EN | RU |
The corpus contains spoken texts in Meadow Mari (also known as Eastern Mari or formerly Cheremis, M.Mari: Олык марий, Russian: луговой марийский язык; glottocode [mhr]).
The texts for the corpus were recorded in 2000–2004 and in 2018 in the village of Staryj Torjal (Novyj Torjal district, Mari El Republic) and belong to the Sernur-Morkin dialect. This dialect forms the basis of the literary Meadow Mari (Bartseva et al., 2012), thus the corpus texts are close to literary Meadow Mari, but display some non-standard lexical and morphological properties.
The corpus texts are written in the Meadow Mari alphabet which is based on the Cyrillic alphabet plus a few additional letters (see table 1). In order to facilitate searching through the corpus the orthography of the texts was normalized as much as possible meaning it does not reflect the phonetic dialectal variation. For instance, the dialect form kəlm-en-ut /freeze-pst2-3pl/ with a dialectal marker -ut instead of -ət used in literary Meadow Mari is spelled as кылменыт.
The mapping between the Meadow Mari alphabet, the IPA transcription and the transcription adopted in Kuznetsova et. al (2012) is shown in Table 1.
For narrow phonetic transcription we recommend consulting the audiofile of the corpus.

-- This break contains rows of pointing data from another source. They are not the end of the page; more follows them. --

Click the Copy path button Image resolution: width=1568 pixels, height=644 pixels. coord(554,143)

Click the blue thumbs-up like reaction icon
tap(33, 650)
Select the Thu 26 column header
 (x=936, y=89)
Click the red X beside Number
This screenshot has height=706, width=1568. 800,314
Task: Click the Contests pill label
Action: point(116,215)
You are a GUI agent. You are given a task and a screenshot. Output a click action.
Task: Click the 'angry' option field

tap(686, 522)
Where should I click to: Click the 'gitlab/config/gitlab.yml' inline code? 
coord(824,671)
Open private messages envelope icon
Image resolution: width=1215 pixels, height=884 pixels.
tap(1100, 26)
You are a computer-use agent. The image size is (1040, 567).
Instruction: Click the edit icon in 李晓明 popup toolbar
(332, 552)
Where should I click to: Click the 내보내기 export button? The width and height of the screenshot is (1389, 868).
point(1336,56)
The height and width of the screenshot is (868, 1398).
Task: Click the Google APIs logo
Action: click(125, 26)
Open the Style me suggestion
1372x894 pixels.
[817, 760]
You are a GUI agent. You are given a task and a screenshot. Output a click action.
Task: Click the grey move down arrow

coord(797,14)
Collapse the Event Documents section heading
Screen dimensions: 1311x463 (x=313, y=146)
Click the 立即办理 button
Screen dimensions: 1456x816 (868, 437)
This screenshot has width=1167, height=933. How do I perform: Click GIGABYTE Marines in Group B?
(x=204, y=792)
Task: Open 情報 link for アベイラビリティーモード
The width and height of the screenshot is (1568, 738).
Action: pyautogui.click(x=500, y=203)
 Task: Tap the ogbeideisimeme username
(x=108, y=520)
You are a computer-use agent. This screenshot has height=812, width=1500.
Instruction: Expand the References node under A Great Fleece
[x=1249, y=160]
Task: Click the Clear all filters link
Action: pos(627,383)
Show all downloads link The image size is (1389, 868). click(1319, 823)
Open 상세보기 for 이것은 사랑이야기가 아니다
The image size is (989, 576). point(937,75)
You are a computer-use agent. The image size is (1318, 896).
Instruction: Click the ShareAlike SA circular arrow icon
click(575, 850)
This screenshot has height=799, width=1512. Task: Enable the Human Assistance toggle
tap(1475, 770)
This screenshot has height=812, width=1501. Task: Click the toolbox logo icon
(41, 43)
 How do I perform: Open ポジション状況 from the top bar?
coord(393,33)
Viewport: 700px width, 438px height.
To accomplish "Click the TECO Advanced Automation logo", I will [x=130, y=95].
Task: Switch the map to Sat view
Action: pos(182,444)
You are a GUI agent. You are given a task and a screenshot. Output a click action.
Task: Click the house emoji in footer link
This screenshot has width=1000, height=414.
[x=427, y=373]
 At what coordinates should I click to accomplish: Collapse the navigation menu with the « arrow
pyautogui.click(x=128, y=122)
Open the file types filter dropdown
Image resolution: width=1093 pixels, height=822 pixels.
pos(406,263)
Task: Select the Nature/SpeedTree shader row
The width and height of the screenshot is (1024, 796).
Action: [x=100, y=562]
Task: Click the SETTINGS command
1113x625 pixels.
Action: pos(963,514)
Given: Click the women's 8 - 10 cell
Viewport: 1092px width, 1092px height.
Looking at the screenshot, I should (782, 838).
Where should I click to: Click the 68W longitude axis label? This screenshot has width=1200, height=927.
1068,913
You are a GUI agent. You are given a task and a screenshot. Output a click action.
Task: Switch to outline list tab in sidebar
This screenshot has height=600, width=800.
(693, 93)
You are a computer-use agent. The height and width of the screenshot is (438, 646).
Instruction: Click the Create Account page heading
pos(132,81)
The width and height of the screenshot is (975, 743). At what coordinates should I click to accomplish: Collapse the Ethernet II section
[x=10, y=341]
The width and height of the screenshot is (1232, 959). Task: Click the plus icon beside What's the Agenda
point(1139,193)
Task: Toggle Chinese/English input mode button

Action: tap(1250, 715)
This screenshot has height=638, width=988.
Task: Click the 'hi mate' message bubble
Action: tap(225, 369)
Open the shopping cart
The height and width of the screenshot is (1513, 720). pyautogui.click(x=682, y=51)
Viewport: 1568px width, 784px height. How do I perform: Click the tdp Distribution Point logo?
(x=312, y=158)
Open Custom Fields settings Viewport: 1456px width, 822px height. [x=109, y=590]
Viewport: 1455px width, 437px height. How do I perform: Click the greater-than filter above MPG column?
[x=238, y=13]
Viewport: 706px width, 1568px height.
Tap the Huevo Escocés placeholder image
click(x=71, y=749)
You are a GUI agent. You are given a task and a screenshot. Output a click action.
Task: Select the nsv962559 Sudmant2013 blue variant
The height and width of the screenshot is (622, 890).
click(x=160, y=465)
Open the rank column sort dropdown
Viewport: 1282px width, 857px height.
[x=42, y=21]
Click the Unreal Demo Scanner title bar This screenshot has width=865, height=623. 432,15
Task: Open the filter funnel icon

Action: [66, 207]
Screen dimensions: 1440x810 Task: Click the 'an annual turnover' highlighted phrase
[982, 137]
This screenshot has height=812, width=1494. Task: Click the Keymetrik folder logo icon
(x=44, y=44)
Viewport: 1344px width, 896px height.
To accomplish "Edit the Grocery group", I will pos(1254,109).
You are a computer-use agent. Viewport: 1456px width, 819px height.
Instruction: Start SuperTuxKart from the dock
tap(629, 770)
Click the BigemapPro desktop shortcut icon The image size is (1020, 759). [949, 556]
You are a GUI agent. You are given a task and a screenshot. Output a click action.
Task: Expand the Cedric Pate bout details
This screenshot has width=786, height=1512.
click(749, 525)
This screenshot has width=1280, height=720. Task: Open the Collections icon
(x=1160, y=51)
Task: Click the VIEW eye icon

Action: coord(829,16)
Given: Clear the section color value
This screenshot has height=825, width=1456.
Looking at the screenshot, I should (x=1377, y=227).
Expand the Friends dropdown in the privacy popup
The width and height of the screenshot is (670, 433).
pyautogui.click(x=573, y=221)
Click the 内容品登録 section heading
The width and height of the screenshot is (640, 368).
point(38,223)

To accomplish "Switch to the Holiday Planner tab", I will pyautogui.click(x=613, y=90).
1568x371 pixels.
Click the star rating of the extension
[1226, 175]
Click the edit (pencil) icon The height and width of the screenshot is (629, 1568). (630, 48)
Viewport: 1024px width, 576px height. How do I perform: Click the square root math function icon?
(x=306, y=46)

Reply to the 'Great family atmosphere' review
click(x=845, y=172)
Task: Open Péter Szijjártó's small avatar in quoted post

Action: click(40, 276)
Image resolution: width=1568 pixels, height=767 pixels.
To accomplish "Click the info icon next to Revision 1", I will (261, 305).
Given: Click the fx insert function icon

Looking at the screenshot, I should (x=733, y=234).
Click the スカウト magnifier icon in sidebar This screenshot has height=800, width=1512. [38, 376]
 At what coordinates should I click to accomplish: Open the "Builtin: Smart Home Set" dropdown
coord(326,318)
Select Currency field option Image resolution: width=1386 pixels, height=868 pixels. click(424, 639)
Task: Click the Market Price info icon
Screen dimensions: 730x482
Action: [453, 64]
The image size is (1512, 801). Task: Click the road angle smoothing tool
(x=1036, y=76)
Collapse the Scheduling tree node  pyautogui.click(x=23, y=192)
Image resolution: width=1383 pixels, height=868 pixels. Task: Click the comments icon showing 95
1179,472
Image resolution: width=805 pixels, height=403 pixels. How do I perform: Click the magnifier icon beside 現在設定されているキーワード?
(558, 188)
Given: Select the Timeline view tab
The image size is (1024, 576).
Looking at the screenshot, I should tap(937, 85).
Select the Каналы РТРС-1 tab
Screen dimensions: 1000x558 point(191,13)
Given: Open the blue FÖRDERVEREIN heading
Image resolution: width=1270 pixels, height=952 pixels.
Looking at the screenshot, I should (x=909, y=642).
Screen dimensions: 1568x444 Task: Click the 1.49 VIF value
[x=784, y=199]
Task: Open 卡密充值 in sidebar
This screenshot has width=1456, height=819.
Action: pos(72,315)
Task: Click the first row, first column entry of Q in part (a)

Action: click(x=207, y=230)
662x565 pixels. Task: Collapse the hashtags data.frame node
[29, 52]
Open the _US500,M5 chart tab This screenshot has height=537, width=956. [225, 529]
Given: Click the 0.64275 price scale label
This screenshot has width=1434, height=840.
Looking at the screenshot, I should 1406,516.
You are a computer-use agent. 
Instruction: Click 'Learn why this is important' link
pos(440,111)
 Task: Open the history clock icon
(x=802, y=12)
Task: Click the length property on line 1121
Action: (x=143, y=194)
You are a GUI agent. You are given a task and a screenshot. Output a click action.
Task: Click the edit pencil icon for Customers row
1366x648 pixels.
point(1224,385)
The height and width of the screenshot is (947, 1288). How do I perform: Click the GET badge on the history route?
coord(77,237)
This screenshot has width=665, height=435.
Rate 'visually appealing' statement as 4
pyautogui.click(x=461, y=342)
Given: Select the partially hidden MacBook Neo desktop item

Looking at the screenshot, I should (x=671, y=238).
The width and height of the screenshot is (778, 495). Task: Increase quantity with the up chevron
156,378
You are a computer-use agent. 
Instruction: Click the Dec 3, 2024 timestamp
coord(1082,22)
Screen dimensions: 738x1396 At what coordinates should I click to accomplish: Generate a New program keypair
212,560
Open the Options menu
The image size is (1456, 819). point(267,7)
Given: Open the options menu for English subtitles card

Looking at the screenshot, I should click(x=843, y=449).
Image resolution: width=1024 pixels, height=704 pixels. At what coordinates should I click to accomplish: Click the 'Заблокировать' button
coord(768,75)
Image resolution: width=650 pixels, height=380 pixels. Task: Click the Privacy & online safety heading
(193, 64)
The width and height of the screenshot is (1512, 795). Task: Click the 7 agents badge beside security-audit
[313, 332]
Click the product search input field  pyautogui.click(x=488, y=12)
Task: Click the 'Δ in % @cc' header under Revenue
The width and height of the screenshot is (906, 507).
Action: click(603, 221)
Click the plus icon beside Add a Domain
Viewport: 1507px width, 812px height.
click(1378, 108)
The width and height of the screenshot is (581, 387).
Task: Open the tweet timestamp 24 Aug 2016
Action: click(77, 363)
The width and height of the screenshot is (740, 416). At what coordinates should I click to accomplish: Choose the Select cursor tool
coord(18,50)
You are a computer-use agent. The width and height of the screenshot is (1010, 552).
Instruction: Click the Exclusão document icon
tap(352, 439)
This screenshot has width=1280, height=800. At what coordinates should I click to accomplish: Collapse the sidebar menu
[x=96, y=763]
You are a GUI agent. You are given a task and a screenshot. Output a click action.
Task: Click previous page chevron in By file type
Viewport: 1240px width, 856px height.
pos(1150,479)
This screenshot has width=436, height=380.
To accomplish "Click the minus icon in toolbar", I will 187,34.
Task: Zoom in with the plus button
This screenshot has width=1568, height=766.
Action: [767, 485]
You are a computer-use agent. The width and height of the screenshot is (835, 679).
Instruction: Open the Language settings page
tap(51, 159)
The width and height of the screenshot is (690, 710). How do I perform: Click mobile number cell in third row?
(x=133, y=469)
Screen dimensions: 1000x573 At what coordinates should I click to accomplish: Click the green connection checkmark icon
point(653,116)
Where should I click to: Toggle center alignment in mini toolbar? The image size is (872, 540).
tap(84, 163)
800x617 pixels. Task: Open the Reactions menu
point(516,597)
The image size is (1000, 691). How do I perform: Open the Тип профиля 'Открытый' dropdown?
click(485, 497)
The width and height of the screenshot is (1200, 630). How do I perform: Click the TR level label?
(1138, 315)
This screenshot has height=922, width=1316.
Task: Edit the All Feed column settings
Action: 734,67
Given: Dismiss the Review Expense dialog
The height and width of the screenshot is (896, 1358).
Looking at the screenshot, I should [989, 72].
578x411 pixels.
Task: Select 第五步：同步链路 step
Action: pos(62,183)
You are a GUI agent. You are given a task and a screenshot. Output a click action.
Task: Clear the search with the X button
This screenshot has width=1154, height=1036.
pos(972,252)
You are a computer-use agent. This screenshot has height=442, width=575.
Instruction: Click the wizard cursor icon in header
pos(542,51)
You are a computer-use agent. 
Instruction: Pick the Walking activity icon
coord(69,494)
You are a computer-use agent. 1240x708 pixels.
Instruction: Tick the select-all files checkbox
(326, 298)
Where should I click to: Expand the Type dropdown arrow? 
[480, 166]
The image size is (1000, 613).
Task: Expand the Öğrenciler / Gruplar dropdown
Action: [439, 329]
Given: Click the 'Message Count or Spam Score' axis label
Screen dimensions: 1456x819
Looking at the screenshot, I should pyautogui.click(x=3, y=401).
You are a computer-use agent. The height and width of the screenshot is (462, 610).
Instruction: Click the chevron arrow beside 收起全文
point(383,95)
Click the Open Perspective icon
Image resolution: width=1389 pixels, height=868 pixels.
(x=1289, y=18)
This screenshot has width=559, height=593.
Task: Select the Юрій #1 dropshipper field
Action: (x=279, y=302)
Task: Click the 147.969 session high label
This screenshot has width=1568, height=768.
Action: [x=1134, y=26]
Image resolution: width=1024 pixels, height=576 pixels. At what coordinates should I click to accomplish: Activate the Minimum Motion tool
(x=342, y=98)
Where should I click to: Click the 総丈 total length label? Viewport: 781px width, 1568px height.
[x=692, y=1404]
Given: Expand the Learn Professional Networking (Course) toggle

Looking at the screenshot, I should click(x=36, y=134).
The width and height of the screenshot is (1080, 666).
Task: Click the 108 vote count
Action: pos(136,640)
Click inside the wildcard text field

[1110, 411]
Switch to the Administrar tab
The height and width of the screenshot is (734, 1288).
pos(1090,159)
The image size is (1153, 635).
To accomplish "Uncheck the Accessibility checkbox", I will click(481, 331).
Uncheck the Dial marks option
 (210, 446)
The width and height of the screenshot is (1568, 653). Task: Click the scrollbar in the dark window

|letter||sound (phone): IPA, [Kuznetsova et al., 2012]||letter||sound (phone): IPA, [Kuznetsova et al., 2012]||letter||sound (phone): IPA, [Kuznetsova et al., 2012]|
|А а||a||Л л||l||Ф ф*||f|
|Б б||b||М м||m||Х х||x|
|В в||v||Н н||n||Ц ц||ts, c|
|Г г||g||Ҥ ҥ||ŋ||Ч ч||t̠ʃ, č|
|Д д||d||О о||o||Ш ш||ʃ, š|
|Е е||e (after a consonant), je (in the beginning of a word, after a vowel, after ъ and ь)||Ӧ ӧ||ɵ, ö||Щ щ*||t͡ɕ|
|Ё ё*||o (after palatalized consonants), jo (in the beginning of a word, after a vowel, after ъ and ь)||П п||p||Ъ ъ||-|
|Ж ж||ʒ, ž||Р р||r||Ы ы||ə|
|З з||z||С с||s||Ь ь||- as part of digraphs ль and нь marks palatalization /l’/ and /n’/|
|И и||i||Т т||t||Э э||e|
|Й й||j||У у||u||Ю ю||u (after palatalized consonants), ju (in the beginning of a word, after a vowel, after ъ and ь)|
|К к||k||Ӱ ӱ||y, ü||Я я||a (after palatalized consonants), ja (in the beginning of a word, after a vowel, after ъ and ь)|
Asterisk (*) indicates letters that are used only in Russian loanwords
As becomes evident from Table 1, the letters е, ю, я, ё are used for iotized vowels. However, ё is only used in Russian loanwords.
In words which are not recent Russian loanwords iotized vowels would be spelled using only е, ю, я (еҥ ‘man’, юлгыжаш ‘twinkle’, янлык ‘beast’) or a combination of й and a vowel (йылме ‘language’, йӧраташ ‘love’, йӱлаташ ‘burn’).
Cf. ёлка ‘fir-tree’ which contrasts with йолташ ‘friend’